Among a finely calibrated ensemble, acting honors surely go to Phoebe Nicholls as the older version of the solitary Elizabeth, who must bid farewell first to a husband, then a son. “If you touch me, I will break,” she remarks calmly to the Australia-bound Gabriel, nursing a glass of her preferred red wine. As Ms. Nicholls speaks the line, you fully believe in a fragility that is one step away from finally going snap.
Which reminds me of a point made this week by Matt Welch over at the Reason blog, concerning the passing this week of the King of Pop. Riffing off of an old Bill James piece on the age of Phil Niekro, Welch notes:
Even more so than his fellow '58ers Madonna and Prince, Michael Jackson had a long and bizarre relationship with age. He was old enough to be in the public eye for more than four decades, young enough to live in a children's zoo. He recorded his first number-one single just two months after man first walked on the moon, yet sang like a castrato and surrounded himself with tweens. Young enough to have never developed a beer gut, old enough to have a decline phase lasting a full quarter-century. So just how old was Michael Jackson?

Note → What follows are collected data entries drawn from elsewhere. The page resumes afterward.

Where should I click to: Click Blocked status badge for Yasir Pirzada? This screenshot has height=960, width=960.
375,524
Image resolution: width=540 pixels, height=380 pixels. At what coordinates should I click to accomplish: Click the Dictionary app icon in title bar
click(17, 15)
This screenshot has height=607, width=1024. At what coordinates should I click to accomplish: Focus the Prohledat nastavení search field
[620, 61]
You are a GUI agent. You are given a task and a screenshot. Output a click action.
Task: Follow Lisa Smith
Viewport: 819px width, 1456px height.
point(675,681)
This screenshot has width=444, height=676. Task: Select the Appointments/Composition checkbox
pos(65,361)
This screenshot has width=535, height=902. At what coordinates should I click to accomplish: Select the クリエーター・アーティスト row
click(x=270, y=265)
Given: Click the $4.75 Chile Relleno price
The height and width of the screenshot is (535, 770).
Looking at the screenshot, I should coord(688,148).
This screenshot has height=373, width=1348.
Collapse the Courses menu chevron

Michael Jackson was older than Appalachian wanderluster Mark Sanford, older than beloved Slate columnist Eliot Spitzer, and older than the 44th president of the United States. He was older than silver-haired Congressman Mike Pence, silver-bearded Nespresso pitchman George Clooney, and silver-tongued trial lawyer Erin Brockovich. Remember John Kennedy, Jr., the George magazine publisher who died in a plane crash 10 years ago? He was younger than Michael Jackson. As are Magic Johnson, Tai Babilonia, and Stan Van Gundy.
Perhaps Welch's child-like obsession with whether state government spending is exceeding the inflation rate caused him to miss other examples (as well as falsely id'ing Ms. Brockovich as a "trial lawyer"). Did you know Michael Jackson was older than Nadia Comenici? Diego Maradona? John Elway? Isiah Thomas? Gary Lineker? Wayne Gretsky? Marcus Allen? And don't get me started on Dan Marino or John McEnroe....

Joan Jett and Shawn Cassidy are of more recent vintage than the Moonwalking One. So is Welch's favorite journalist, award-winning columnist Bill Plaschke of the Los Angeles Times. Had Kurt Cobain or Princess Diana lived to see the sunset last night, they still would have been younger than Jacko. Michael Jackson was older than Mr. Blonde, Michael Madsen, as well as Nuke LaLoosh himself, Tim Robbins.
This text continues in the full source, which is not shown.